Suppose we are given a measure space $(X, \mathcal{M},\mu)$. We say that a measurable self map $f: X \to X$ is invariant with respect to $\mu$, or that $\mu$ is $f$-invariant, if $\mu(f^{-1}(A)) = \mu(A)$ for every measurable set $A \in \mathcal{M}$.
Definition & Theorem: An invariant self map $f$ on a probability space $(X, \mathcal{M},\mu)$ is said to be ergodic if it satisfies any of the following equivalent definitions:
- for any $A \in \mathcal{M}$, if $f^{-1}(A)=A$ , then $A$ has either zero or full measure: $\mu(A) \in {0,1}$;
- for any $A \in \mathcal{M}$, if $\mu( f^{-1}(A) \triangle A ) = 0$, then $A$ has either zero or full measure;
- for any $A \in \mathcal{M}$ of positive measure, the backward orbit of $A$ has full measure: $\mu( \cup_{n=1}^\infty f^{-n}(A) ) = 1$;
- for any $A,B \in \mathcal{M}$ of positive measure, $f^{-n} \cap B$ has positive measure for some $n\in \mathbb{N}$;
- for any measurable function $g: X \to \mathbb{R}$, if $g \circ f = g$, then $g$ is constant almost everywhere;
- for any $g \in L^p(X,\mu)$, if $g \circ f = g$ almost everywhere on $X$, then $g$ is constant almost everywhere.
The formal definition of ergodicity is usually taken to be 1, which states that there are no $f$-invariant proper subsets ($f^{-1}(A)=A$) up to measure zero. Whenever $X$ can be written as a disjoint union of two invariant measurable subsets $A_1$ and $A_2$, then either $A_1$ or $A_2$ has measure zero.
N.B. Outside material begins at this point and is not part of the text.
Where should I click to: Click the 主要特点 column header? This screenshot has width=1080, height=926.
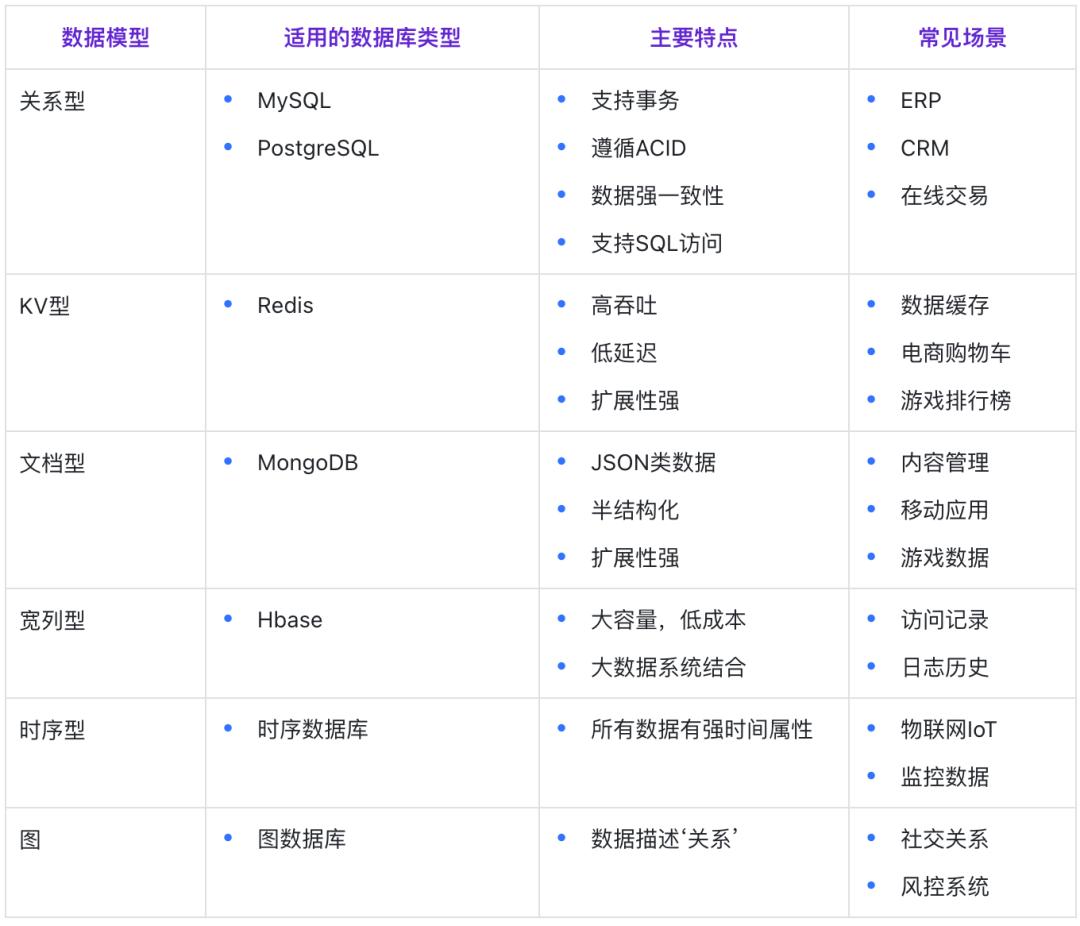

I quite like the formulation of 3 as well, which essentially says that given any positive measure set $A$, almost every point $x$ on $X$ must admit some time $n$ at which $f^n(x)$ lands in $A$.
Why are they equivalent?
We will show $1 \to 2 \to 3 \to 1$ and $2\to 5 \to 6 \to 1$ using very basic techniques in measure theory.
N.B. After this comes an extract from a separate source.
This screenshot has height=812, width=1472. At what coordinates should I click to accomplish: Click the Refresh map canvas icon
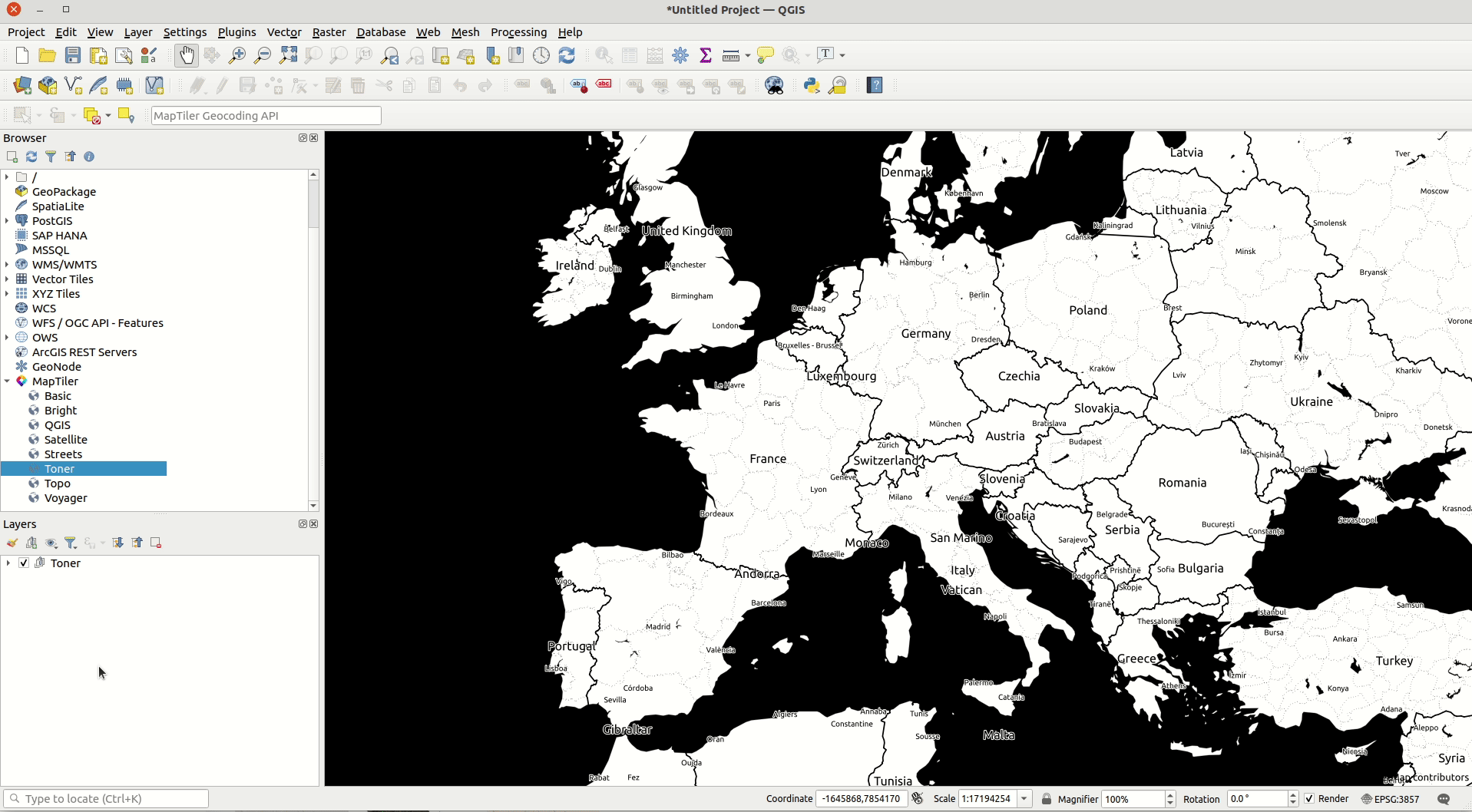coord(567,55)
1 implies 2: Suppose $f^{-1}(A) \triangle A$ has zero measure for some $A \in \mathcal{M}$. Since $f^{-n} \triangle A$ is a subset of $\cup_{k=0}^{n-1} f^{-k}(f^{-1}(A) \triangle A)$, the $f$-invariance of $\mu$ implies that $\mu(f^{-k}(A) \triangle A) \leq n \mu(f^{-1}(A) \triangle A) = 0$. For any $n \in \mathbb{N}$, $A \triangle \cup_{k\geq n} f^{-k}(A)$ must also have zero measure as well. Therefore, the set $A_\infty = \cap_{n\geq 0} \cup_{k\geq n} f^{-k}(A)$ of points contained in infinitely many $f^{-n}(A)$’s satisfies $\mu(A_\infty \triangle A) = 0$ and consequently $\mu(A) = \mu(A \cap A_\infty) = \mu(A_\infty)$. We also know that $A_\infty$ is $f$-invariant, so by property 1, $\mu(A) = \mu(A_\infty) \in {0,1}$.
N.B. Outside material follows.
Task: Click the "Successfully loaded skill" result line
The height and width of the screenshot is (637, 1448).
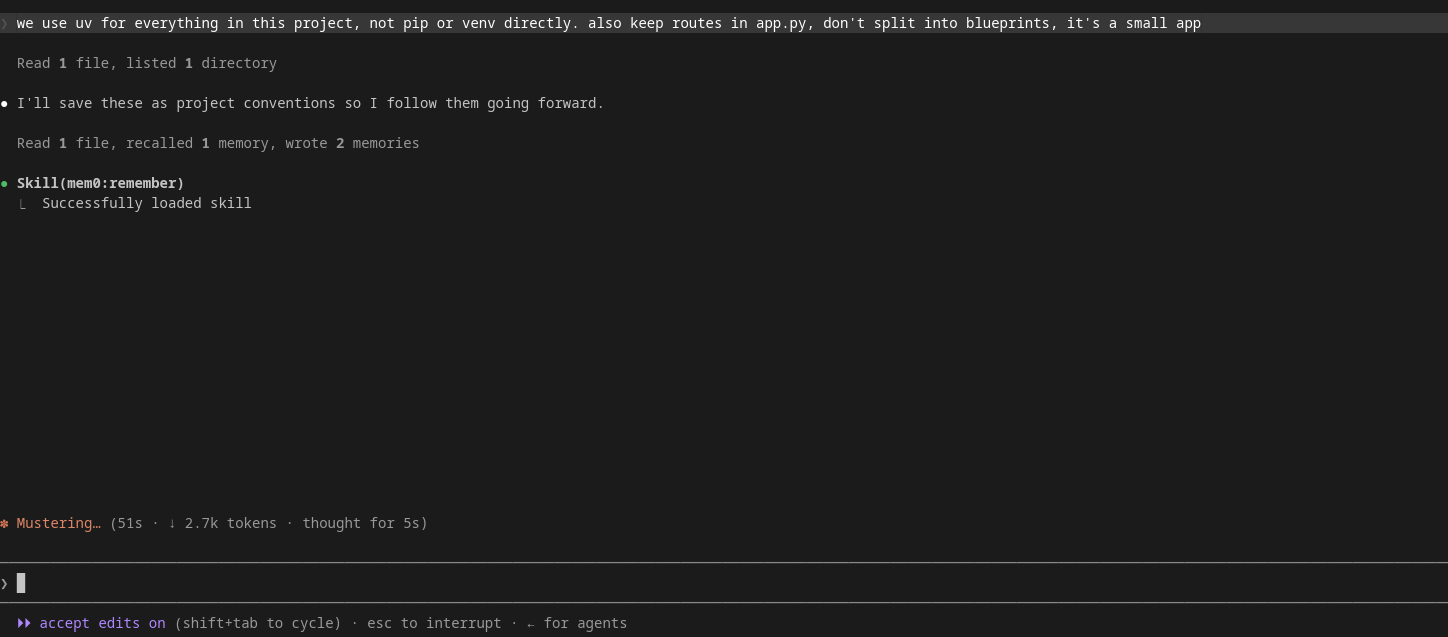Action: (x=147, y=203)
2 implies 3: Suppose $A$ is a measurable set of positive measure. The backward orbit $C = \cup_{n=1}^\infty f^{-n}(A)$ contains $f^{-1}(C)$ by definition. By $f$-invariance of $\mu$, we have $\mu(f^{-1}(C)) = \mu(C)$ which implies $\mu(f^{-1}(C) \triangle C) = \mu(C \backslash f^{-1}(C)) = 0$. By property 2, $C$ has to be of zero or full measure, but since $f^{-1}(A) \subset C$ has positive measure, $C$ must have full measure.
3 implies 4: Suppose $A$ and $B$ are measurable sets of positive measure. Since property 3 tells us that the backward orbit $C = \cup_{n=1}^\infty f^{-n}(A)$ has full measure, $0< \mu(B) = \mu(B \cap C) \leq \sum_{n=1}^\infty \mu(B \cap f^{-n}(A))$. Then, $B \cap f^{-n}(A)$ has positive measure for some positive integer $n$.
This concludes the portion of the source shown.